Most holy water harbors fecal matter
New study finds the water at church is a dangerous place to dip your hand.
Little did I know that that simple ritual could have made me sick.
A team of researchers at the Institute of Hygiene and Applied Immunology at the Medical University of Vienna decided to find out exactly what’s in the holy water that religious people routinely dip into or even sip (many so-called holy springs have a reputation for helping to heal whatever ails you).
The researchers analyzed the water in 21 of these holy springs in Austria, as well as the water from 18 different church fonts in Vienna.
What they found was pretty disturbing. Apparently, every milliliter of holy water contains up to 62 million bacteria -- most of them not stuff you really want on your hands or in your gut. In fact, 86 percent of the water tested contained fecal matter. And if that’s not bad enough, it was also widely contaminated with E. coli, enterococci and Campylobacter (a common cause of inflammatory diarrhea). Only 14 percent of the holy springs met the microbiological and chemical requirements of drinking water regulations, and many of them tested positive for nitrates from agriculture, which are unsafe for drinking.
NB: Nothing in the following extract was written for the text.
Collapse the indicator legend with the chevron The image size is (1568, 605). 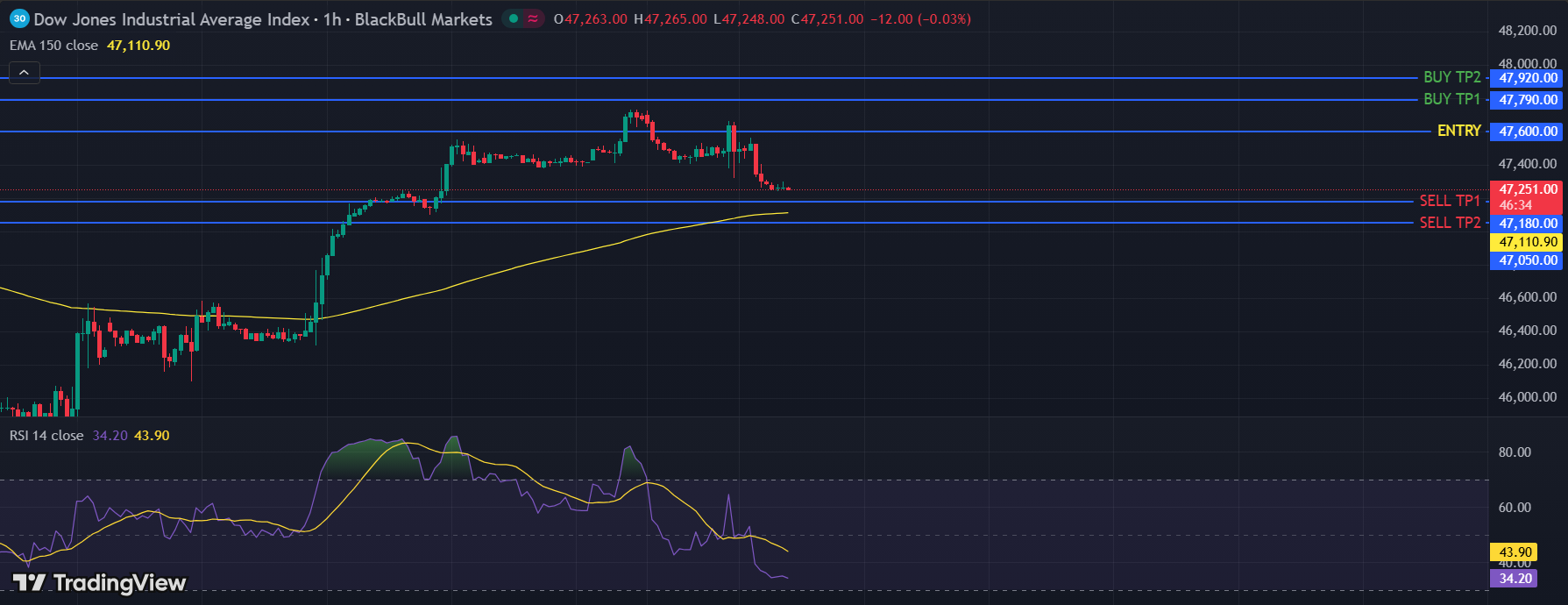24,73
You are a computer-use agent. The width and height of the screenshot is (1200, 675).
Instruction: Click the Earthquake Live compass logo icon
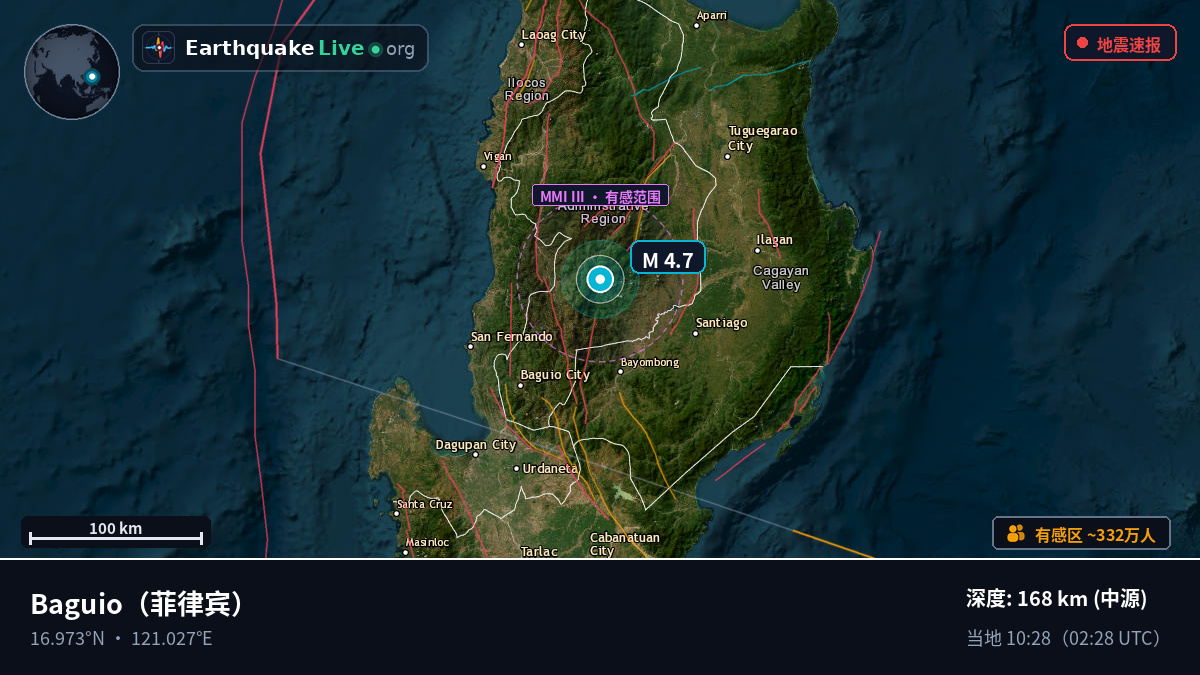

At the very least, the researchers urge, people should be warned about drinking from these sources. But even the seemingly innocuous practice of blessing yourself with holy water from the font as you enter the church can be hazardous to your health. Not surprisingly, the fonts in the busiest churches were the most contaminated. But those in hospital chapels also raised a red flag, where holy water could easily spread infection to people least able to fight it off.
The solution? First of all, don’t drink the water, no matter how sacred it might seem. And the researchers suggest that churches change out the water in the fonts frequently, plus add some salt to it to help curb bacteria. Or, if you go to church when you’re feeling a little rundown, you might just want to skip the ritual altogether.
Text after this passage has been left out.